→ MATERIAL PROVIDED:
- - - -

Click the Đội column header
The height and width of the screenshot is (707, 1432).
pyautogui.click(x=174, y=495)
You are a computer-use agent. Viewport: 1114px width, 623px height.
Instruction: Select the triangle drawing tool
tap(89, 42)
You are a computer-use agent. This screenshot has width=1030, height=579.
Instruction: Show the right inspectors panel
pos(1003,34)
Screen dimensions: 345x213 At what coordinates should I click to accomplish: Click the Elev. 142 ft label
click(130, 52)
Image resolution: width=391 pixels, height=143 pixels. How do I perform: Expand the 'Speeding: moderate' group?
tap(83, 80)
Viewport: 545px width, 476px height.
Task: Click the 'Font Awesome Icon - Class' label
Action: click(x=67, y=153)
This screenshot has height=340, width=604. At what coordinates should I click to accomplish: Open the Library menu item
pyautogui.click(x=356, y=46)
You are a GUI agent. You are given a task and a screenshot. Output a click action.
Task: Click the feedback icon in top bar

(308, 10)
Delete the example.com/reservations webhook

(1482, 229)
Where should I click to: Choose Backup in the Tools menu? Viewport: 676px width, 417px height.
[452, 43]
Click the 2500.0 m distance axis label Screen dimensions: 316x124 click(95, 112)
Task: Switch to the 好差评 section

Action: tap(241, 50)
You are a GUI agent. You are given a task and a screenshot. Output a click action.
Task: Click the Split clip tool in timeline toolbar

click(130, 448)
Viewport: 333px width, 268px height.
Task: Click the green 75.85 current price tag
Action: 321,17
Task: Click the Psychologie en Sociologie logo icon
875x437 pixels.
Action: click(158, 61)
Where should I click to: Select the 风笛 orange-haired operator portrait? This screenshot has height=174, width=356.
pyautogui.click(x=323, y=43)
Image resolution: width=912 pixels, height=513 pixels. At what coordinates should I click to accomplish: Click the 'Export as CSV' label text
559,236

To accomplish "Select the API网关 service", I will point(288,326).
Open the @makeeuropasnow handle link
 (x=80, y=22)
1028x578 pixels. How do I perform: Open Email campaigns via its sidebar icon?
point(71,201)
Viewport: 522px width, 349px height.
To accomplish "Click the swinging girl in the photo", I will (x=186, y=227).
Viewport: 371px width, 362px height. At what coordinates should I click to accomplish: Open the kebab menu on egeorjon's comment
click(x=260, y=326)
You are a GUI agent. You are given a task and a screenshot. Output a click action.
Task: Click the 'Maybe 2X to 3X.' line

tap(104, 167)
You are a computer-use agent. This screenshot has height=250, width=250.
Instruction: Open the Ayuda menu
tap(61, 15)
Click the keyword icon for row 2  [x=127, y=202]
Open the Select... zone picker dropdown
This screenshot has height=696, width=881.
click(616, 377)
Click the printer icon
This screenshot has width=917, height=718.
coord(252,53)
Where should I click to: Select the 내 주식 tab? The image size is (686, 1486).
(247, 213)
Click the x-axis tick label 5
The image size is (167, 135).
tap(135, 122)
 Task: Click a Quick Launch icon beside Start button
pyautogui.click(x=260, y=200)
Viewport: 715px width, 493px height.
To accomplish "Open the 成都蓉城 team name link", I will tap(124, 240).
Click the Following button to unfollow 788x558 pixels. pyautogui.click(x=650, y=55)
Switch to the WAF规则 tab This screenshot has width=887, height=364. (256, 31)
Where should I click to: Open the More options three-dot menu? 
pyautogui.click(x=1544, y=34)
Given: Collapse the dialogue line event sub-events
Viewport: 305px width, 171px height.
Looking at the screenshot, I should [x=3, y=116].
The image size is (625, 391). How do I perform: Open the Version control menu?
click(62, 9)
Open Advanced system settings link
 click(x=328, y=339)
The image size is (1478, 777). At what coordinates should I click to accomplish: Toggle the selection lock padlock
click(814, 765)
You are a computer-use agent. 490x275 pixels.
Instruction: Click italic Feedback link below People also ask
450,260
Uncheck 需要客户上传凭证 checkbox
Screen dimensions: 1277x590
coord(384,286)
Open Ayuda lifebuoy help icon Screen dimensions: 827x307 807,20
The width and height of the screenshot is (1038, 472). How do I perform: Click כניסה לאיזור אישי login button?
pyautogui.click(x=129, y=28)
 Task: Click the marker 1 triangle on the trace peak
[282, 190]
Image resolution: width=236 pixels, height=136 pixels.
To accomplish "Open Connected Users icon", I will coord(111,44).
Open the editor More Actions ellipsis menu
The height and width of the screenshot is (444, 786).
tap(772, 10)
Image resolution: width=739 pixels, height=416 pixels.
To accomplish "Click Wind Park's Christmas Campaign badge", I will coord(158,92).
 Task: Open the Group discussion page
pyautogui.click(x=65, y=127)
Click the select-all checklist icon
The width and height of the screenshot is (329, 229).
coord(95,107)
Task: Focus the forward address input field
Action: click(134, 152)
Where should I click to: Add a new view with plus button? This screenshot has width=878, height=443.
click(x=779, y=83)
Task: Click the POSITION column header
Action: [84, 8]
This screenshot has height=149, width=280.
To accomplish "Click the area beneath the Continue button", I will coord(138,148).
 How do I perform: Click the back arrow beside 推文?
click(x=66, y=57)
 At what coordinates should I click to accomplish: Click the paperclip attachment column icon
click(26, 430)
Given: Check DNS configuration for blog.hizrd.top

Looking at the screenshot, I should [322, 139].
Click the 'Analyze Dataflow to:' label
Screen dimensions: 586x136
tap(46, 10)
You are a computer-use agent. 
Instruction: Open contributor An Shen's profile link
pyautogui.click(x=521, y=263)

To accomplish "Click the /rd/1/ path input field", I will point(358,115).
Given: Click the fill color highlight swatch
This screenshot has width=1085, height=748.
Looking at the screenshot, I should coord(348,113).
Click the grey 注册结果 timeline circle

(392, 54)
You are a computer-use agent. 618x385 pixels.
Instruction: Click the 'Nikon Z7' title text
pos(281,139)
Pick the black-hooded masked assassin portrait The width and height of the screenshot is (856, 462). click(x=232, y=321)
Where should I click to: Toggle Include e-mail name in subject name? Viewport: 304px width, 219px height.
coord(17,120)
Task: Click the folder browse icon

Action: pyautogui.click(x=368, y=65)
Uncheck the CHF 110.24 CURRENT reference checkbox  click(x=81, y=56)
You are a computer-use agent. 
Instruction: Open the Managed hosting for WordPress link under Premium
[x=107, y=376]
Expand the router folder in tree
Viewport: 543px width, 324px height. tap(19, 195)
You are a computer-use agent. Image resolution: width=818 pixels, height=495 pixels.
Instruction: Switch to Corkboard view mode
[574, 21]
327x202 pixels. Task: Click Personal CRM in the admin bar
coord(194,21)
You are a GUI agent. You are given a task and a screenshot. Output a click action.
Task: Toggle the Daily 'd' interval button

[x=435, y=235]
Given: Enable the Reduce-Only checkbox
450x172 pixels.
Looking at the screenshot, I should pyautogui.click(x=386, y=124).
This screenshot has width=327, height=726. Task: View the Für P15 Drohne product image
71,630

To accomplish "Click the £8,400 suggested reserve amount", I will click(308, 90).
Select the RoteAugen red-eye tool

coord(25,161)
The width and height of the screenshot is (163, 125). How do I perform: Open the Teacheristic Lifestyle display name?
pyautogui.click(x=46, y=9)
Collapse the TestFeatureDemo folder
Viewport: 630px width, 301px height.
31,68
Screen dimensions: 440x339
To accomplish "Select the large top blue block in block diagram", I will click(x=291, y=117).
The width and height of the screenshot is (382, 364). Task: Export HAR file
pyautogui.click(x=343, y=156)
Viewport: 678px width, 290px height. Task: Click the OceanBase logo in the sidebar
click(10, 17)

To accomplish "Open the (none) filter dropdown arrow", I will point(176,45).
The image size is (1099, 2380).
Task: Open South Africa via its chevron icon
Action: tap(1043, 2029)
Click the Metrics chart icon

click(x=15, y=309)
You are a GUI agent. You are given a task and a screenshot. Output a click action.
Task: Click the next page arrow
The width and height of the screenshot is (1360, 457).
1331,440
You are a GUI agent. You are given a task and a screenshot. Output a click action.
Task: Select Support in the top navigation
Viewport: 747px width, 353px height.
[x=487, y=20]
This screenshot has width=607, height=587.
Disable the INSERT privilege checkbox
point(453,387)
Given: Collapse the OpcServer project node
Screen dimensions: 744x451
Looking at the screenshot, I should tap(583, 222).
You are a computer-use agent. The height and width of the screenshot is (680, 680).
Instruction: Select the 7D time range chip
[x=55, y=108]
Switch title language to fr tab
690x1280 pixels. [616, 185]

- - - -

→ REQUIRED ACTION: Transcribe exactly the lines from the one containing "Disable the INSERT privilege checkbox" through the end of the records, both included, and nothing else.

→ TASK SOLUTION:
Disable the INSERT privilege checkbox
point(453,387)
Given: Collapse the OpcServer project node
Screen dimensions: 744x451
Looking at the screenshot, I should tap(583, 222).
You are a computer-use agent. The height and width of the screenshot is (680, 680).
Instruction: Select the 7D time range chip
[x=55, y=108]
Switch title language to fr tab
690x1280 pixels. [616, 185]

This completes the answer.